Sculptures from the Digital Age: ‘Shift’ by Krists Pudzens

February 1, 2015
Author Linda Vebere
Published in Review from Latvia

We are increasingly getting accustomed to seeing the technological clockwork hidden behind a sterile, functional shell. It is very rare to experience the techno-logic outside a computer lab or an assembly line – and to do it in a poetic, nostalgic or even critical way. This review invites on a tour around the exhibition “Shift” by media artist Krists Pudzens that took place in Riga October, 2014 which was to do just about that – to take an artistic look at the shift in perception between the different levels of the social reality – the code, the technology and information – by using an esthetic mix of media archeology, kinetic-interactive art and alteration points between light and darkness.
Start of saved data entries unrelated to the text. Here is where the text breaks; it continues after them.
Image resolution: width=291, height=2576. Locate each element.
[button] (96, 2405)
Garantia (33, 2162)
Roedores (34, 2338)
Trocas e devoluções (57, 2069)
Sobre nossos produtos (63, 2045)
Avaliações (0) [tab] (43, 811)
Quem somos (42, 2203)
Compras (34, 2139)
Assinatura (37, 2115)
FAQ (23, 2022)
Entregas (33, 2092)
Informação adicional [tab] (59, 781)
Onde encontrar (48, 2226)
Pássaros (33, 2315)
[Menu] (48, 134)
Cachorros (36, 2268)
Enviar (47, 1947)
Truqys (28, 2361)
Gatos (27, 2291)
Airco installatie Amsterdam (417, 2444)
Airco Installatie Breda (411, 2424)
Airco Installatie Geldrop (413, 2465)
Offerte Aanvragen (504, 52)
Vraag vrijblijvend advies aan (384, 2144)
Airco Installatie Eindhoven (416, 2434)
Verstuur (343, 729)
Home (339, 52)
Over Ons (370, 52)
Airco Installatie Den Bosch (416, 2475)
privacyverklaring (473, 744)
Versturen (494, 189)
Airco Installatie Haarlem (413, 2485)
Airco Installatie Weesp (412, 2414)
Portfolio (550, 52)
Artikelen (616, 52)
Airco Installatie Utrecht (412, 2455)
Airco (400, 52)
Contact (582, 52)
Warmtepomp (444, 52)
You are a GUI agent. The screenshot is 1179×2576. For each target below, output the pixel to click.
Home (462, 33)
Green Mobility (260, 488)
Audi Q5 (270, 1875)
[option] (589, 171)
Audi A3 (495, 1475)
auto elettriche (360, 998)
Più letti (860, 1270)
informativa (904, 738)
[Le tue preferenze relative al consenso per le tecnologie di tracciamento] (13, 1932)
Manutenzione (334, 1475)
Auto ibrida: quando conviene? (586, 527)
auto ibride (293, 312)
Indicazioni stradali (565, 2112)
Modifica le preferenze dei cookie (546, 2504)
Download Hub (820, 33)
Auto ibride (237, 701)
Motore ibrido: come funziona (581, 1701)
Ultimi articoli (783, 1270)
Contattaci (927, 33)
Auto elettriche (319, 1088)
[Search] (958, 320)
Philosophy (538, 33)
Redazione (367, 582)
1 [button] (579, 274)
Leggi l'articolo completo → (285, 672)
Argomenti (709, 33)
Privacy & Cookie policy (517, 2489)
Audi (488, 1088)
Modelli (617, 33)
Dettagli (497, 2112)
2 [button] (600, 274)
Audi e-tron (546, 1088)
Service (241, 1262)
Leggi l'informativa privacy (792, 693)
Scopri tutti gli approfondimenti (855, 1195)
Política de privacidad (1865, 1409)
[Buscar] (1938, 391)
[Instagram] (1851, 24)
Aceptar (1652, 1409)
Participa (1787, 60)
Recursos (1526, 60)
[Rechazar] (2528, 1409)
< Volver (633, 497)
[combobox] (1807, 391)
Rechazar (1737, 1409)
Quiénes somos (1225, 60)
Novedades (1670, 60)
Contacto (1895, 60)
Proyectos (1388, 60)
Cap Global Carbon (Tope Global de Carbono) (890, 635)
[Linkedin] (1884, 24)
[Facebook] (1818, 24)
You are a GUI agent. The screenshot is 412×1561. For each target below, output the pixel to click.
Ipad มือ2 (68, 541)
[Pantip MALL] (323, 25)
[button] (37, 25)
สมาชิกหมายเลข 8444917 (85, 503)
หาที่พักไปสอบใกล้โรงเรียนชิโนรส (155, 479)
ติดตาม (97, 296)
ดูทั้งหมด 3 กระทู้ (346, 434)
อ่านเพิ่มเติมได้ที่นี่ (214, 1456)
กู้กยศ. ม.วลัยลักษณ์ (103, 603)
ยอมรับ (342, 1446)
The exhibition showcased seven installations created between years 2007 and 2014. It started off with ‘Kudos’ (2008) – two game sets designed in the laconic 8-bit aesthetic. While visually giving off a vibe of a futuristic recreational game designed in the beginnings of the digital era, it is an interactive system built from scratch. Another DIY object exhibited is the ‘Extraterrestrial Experience’ (2011) – a system of 127 light blocks arranged to create variations of light and pattern reminiscent of an ancient ethnographic symbol. The symbol being a digital abstraction shows the meta-level of information that our perception is constantly confronted with today. Another object that celebrates the ethereal qualities of information is entitled Nucleus – as it switches between movement and rest, the visual illusion of volume and body is broken down to its source code – a strip of light diodes analogous to information that can be stripped down to ones and zeros in a strip of a binary code.

The light becomes central in the installation ‘Neverending story’ (2012) with 22 large-scale light columns evoking associations with a prehistoric temple. The installation uses digital means to reenact the powerful, ancient and at times – mystical symbol of a circle. However, the interplays of the changing shades of light maintain the poetic language characteristic to the ancient and the mythical.

The exhibition also features objects that pay homage to movement and interactivity. The kinetic installation ‘Red Queen’s Race’ (2010) the title of which is an enlightening reference to both Lewis Carroll’s tale ‘Through the Looking-Glass’ and the Red Queen hypothesis in science, suggesting the ever-evolving nature of evolution, is a commentary on the rapid technological development which has already become the definitive trait of the 21st century. While the bird-like parts of the installation perform their fixed movements, the question on the pursuit of a ceaseless progress remains open.

Movement as an artistic principle is also portrayed in the installation ‘Unbalanced Force’ (2011). As a pair of electro-mechanic ‘crawlers’ attempt to climb a strain of illuminated diodes with no hurry or point, the viewer takes a test to see how much of the modern and the impatient human resides in him for a technological creation with a logic that is somewhat unfamiliar and backwards.

According to Michael Foucault, the controlling gaze of the Big brother in society has been long replaced by social arrangements which allow distributing power in the ways in which the society is structured and organized. The interactive kinetic installation ‘Professor Dovell’s Head’ (2008 – 2010) is an artistic focus on the cybernetic representation of gaze and vision with elements of interactivity that comes near the verge of surveillance.

Latvian art history does have a place for kinetic art and artists however new media art provides an even more insightful context for Krists Pudzens exhibition. The exhibited art works may be viewed as objects of light art or kinetic art, however the artist turns to technologies themselves by exploring them, turning them inside out and challenging the conventional perception of code, technology and information by combining his interest for digital media with his eye of a sculptor. Here, the art is used as a shift-factor, to engage the viewer and to un-hide something about technologies that can shed a new light on the way we interact with the world.